Saved entries:

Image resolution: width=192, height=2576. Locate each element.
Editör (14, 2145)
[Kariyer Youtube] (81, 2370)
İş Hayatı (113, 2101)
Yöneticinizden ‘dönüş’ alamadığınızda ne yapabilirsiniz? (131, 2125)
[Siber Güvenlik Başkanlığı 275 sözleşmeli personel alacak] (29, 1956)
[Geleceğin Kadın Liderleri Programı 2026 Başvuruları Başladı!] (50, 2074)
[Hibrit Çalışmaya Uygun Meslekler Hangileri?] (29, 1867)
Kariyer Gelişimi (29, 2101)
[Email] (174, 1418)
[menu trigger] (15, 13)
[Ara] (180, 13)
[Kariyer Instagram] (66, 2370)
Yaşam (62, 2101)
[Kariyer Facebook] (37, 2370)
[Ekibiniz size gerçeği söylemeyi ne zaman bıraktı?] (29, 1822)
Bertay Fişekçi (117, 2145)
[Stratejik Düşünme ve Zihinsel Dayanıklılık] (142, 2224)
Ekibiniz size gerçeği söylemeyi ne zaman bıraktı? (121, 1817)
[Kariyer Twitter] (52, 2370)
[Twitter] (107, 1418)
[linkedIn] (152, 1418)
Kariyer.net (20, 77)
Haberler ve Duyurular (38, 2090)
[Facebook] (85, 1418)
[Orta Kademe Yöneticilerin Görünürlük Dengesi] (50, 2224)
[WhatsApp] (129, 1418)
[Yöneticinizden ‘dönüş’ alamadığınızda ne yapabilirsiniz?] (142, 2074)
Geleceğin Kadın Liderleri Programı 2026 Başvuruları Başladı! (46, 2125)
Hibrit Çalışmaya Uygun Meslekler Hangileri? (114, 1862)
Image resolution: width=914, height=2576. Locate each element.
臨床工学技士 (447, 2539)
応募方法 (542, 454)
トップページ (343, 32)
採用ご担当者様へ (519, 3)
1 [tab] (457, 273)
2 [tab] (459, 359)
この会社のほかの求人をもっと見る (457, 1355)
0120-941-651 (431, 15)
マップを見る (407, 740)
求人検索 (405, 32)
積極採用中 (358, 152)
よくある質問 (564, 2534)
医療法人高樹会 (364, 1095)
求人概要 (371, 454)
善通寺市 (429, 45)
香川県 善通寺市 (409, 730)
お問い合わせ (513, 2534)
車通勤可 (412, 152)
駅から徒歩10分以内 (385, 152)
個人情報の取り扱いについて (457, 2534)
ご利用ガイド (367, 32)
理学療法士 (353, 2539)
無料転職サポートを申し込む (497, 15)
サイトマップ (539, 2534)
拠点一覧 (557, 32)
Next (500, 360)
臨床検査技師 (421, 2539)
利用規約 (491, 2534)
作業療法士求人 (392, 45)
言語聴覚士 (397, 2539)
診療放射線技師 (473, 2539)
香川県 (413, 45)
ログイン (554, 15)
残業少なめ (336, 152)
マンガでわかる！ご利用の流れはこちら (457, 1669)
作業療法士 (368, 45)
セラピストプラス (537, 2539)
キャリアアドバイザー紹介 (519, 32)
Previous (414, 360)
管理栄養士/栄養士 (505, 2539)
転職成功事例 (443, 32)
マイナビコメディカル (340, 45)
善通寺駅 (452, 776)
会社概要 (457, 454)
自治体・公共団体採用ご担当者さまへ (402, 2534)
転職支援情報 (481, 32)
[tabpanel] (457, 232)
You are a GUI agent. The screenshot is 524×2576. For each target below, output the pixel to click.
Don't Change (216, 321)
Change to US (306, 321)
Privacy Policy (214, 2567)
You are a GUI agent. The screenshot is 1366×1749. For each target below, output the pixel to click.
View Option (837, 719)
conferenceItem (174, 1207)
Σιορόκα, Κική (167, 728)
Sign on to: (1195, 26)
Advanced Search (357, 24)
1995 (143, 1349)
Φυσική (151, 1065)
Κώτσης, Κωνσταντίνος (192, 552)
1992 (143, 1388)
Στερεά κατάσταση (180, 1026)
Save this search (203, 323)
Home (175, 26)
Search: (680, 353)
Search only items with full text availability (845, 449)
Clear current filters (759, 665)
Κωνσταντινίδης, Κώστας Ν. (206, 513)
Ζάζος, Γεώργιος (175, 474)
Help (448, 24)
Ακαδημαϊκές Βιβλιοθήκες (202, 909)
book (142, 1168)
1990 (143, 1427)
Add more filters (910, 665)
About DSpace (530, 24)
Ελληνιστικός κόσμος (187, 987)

◆ Work item: Exactly and without omission, set down every entry.

◆ Response below:
Image resolution: width=192, height=2576. Locate each element.
Editör (14, 2145)
[Kariyer Youtube] (81, 2370)
İş Hayatı (113, 2101)
Yöneticinizden ‘dönüş’ alamadığınızda ne yapabilirsiniz? (131, 2125)
[Siber Güvenlik Başkanlığı 275 sözleşmeli personel alacak] (29, 1956)
[Geleceğin Kadın Liderleri Programı 2026 Başvuruları Başladı!] (50, 2074)
[Hibrit Çalışmaya Uygun Meslekler Hangileri?] (29, 1867)
Kariyer Gelişimi (29, 2101)
[Email] (174, 1418)
[menu trigger] (15, 13)
[Ara] (180, 13)
[Kariyer Instagram] (66, 2370)
Yaşam (62, 2101)
[Kariyer Facebook] (37, 2370)
[Ekibiniz size gerçeği söylemeyi ne zaman bıraktı?] (29, 1822)
Bertay Fişekçi (117, 2145)
[Stratejik Düşünme ve Zihinsel Dayanıklılık] (142, 2224)
Ekibiniz size gerçeği söylemeyi ne zaman bıraktı? (121, 1817)
[Kariyer Twitter] (52, 2370)
[Twitter] (107, 1418)
[linkedIn] (152, 1418)
Kariyer.net (20, 77)
Haberler ve Duyurular (38, 2090)
[Facebook] (85, 1418)
[Orta Kademe Yöneticilerin Görünürlük Dengesi] (50, 2224)
[WhatsApp] (129, 1418)
[Yöneticinizden ‘dönüş’ alamadığınızda ne yapabilirsiniz?] (142, 2074)
Geleceğin Kadın Liderleri Programı 2026 Başvuruları Başladı! (46, 2125)
Hibrit Çalışmaya Uygun Meslekler Hangileri? (114, 1862)
Image resolution: width=914, height=2576. Locate each element.
臨床工学技士 (447, 2539)
応募方法 (542, 454)
トップページ (343, 32)
採用ご担当者様へ (519, 3)
1 [tab] (457, 273)
2 [tab] (459, 359)
この会社のほかの求人をもっと見る (457, 1355)
0120-941-651 (431, 15)
マップを見る (407, 740)
求人検索 (405, 32)
積極採用中 (358, 152)
よくある質問 (564, 2534)
医療法人高樹会 (364, 1095)
求人概要 (371, 454)
善通寺市 (429, 45)
香川県 善通寺市 (409, 730)
お問い合わせ (513, 2534)
車通勤可 (412, 152)
駅から徒歩10分以内 (385, 152)
個人情報の取り扱いについて (457, 2534)
ご利用ガイド (367, 32)
理学療法士 (353, 2539)
無料転職サポートを申し込む (497, 15)
サイトマップ (539, 2534)
拠点一覧 (557, 32)
Next (500, 360)
臨床検査技師 (421, 2539)
利用規約 (491, 2534)
作業療法士求人 (392, 45)
言語聴覚士 (397, 2539)
診療放射線技師 (473, 2539)
香川県 (413, 45)
ログイン (554, 15)
残業少なめ (336, 152)
マンガでわかる！ご利用の流れはこちら (457, 1669)
作業療法士 (368, 45)
セラピストプラス (537, 2539)
キャリアアドバイザー紹介 (519, 32)
Previous (414, 360)
管理栄養士/栄養士 (505, 2539)
転職成功事例 (443, 32)
マイナビコメディカル (340, 45)
善通寺駅 (452, 776)
会社概要 (457, 454)
自治体・公共団体採用ご担当者さまへ (402, 2534)
転職支援情報 (481, 32)
[tabpanel] (457, 232)
You are a GUI agent. The screenshot is 524×2576. For each target below, output the pixel to click.
Don't Change (216, 321)
Change to US (306, 321)
Privacy Policy (214, 2567)
You are a GUI agent. The screenshot is 1366×1749. For each target below, output the pixel to click.
View Option (837, 719)
conferenceItem (174, 1207)
Σιορόκα, Κική (167, 728)
Sign on to: (1195, 26)
Advanced Search (357, 24)
1995 (143, 1349)
Φυσική (151, 1065)
Κώτσης, Κωνσταντίνος (192, 552)
1992 (143, 1388)
Στερεά κατάσταση (180, 1026)
Save this search (203, 323)
Home (175, 26)
Search: (680, 353)
Search only items with full text availability (845, 449)
Clear current filters (759, 665)
Κωνσταντινίδης, Κώστας Ν. (206, 513)
Ζάζος, Γεώργιος (175, 474)
Help (448, 24)
Ακαδημαϊκές Βιβλιοθήκες (202, 909)
book (142, 1168)
1990 (143, 1427)
Add more filters (910, 665)
About DSpace (530, 24)
Ελληνιστικός κόσμος (187, 987)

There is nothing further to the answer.